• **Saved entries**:
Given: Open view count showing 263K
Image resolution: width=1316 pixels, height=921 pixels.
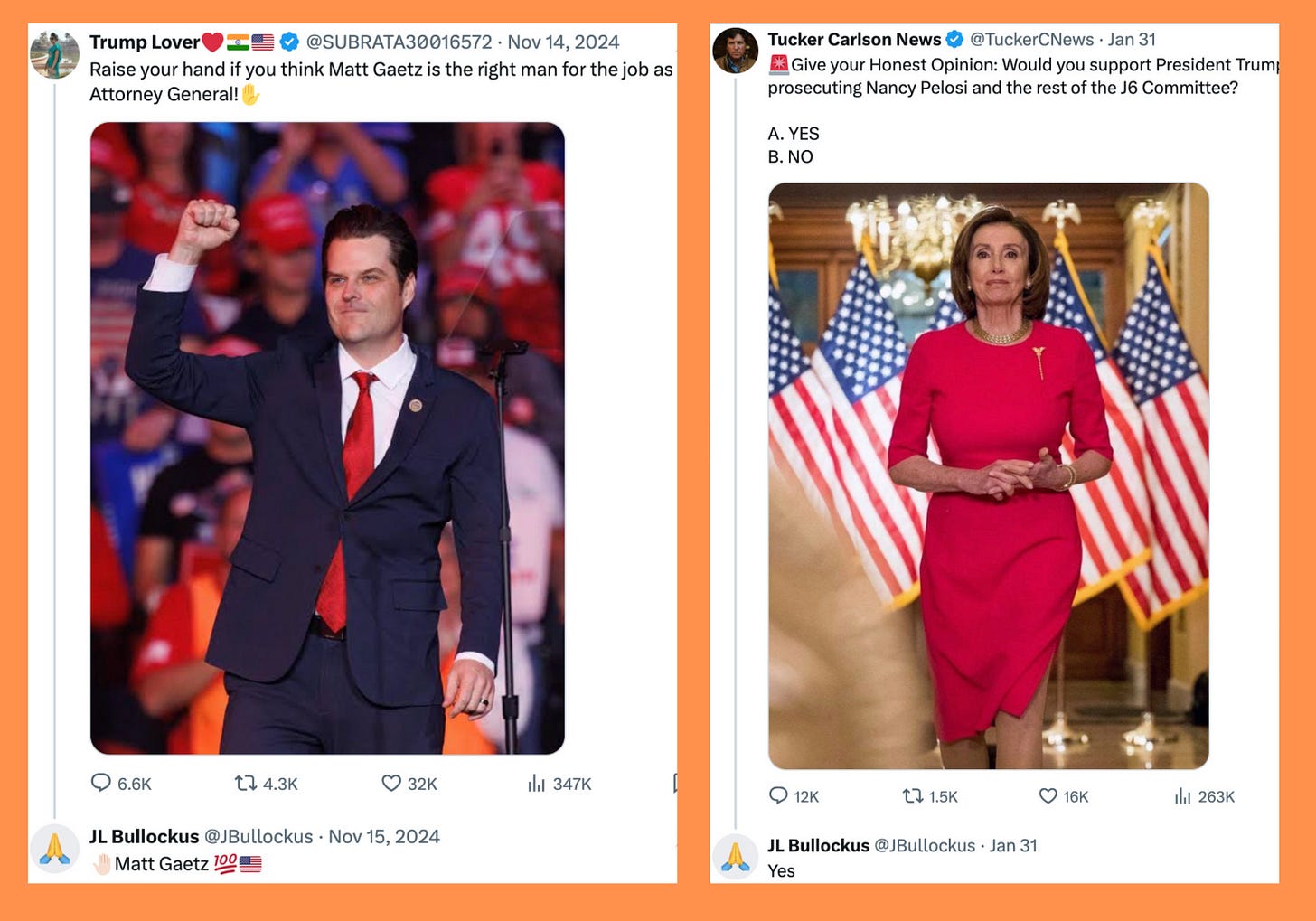Looking at the screenshot, I should 1204,796.
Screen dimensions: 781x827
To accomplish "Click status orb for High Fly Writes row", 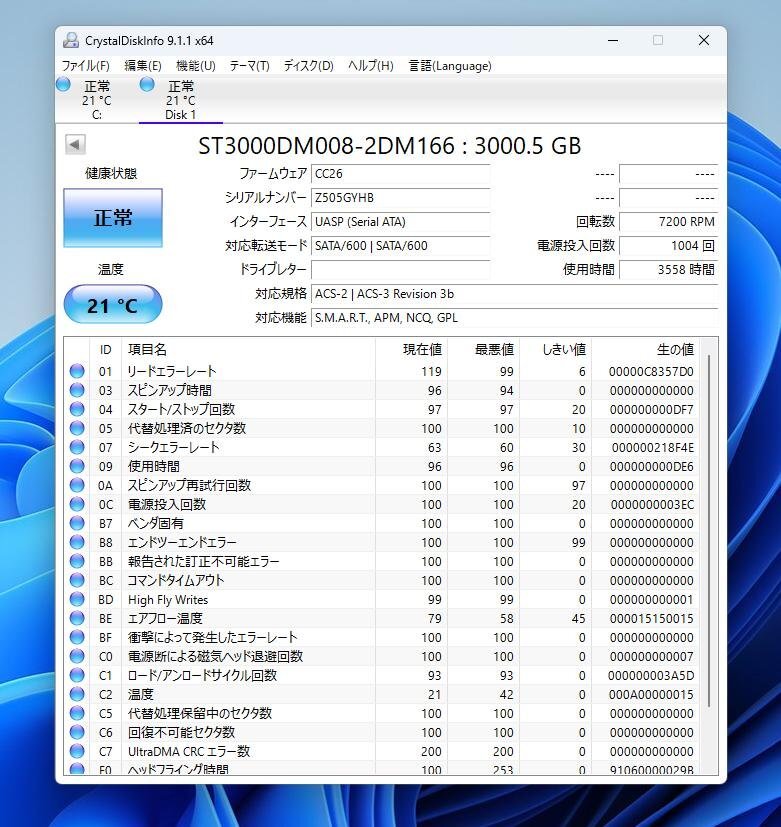I will tap(77, 599).
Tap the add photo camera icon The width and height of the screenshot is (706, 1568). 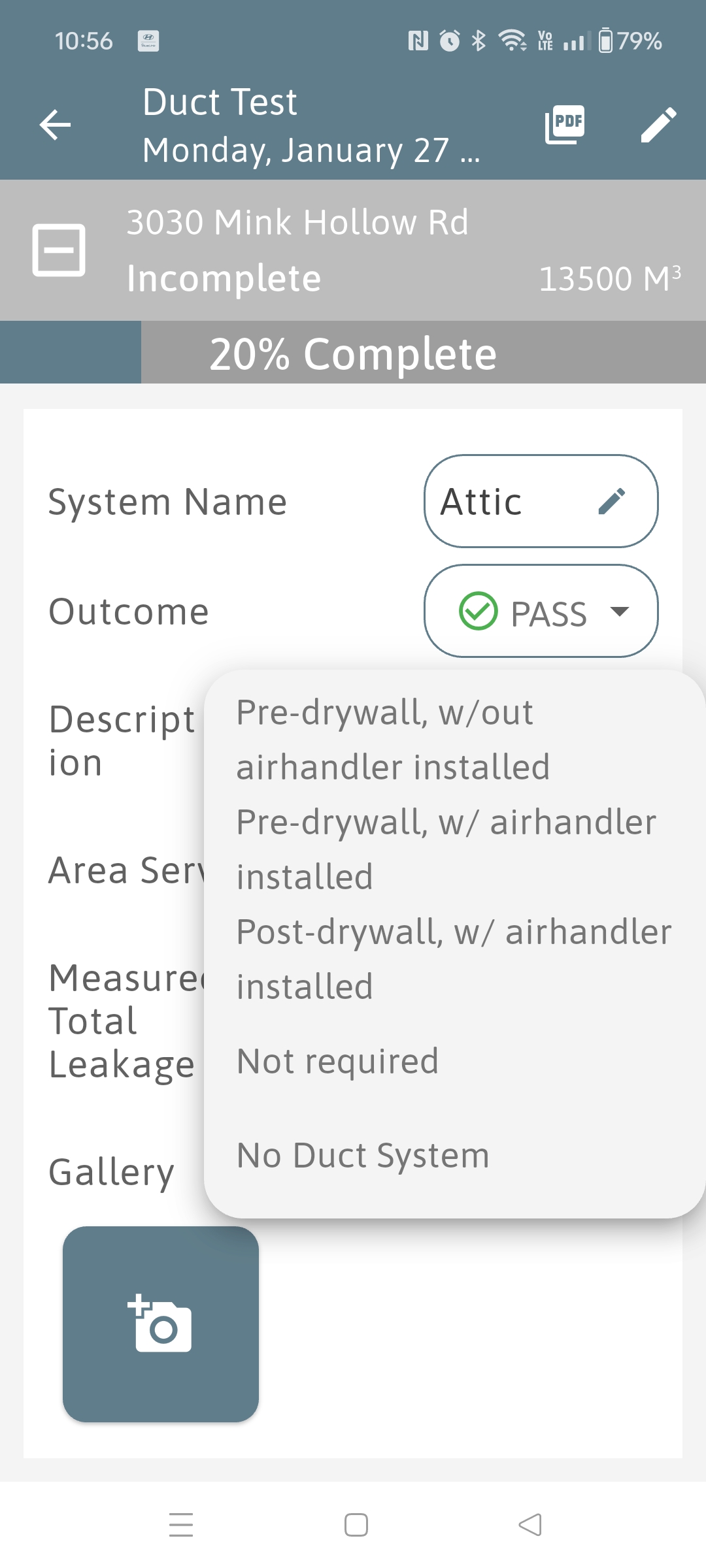point(161,1324)
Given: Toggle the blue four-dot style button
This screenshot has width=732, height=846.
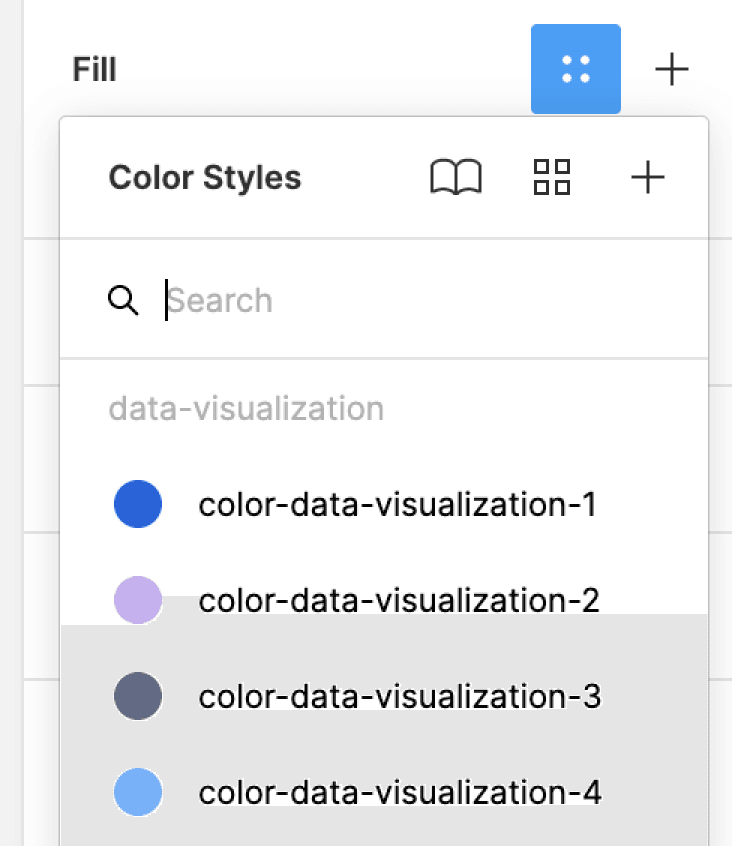Looking at the screenshot, I should (576, 69).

• **REQUIRED ACTION**: Work out how many lines in the records above contain the word "Given". State only that number.

• **ANSWER BOX**: 2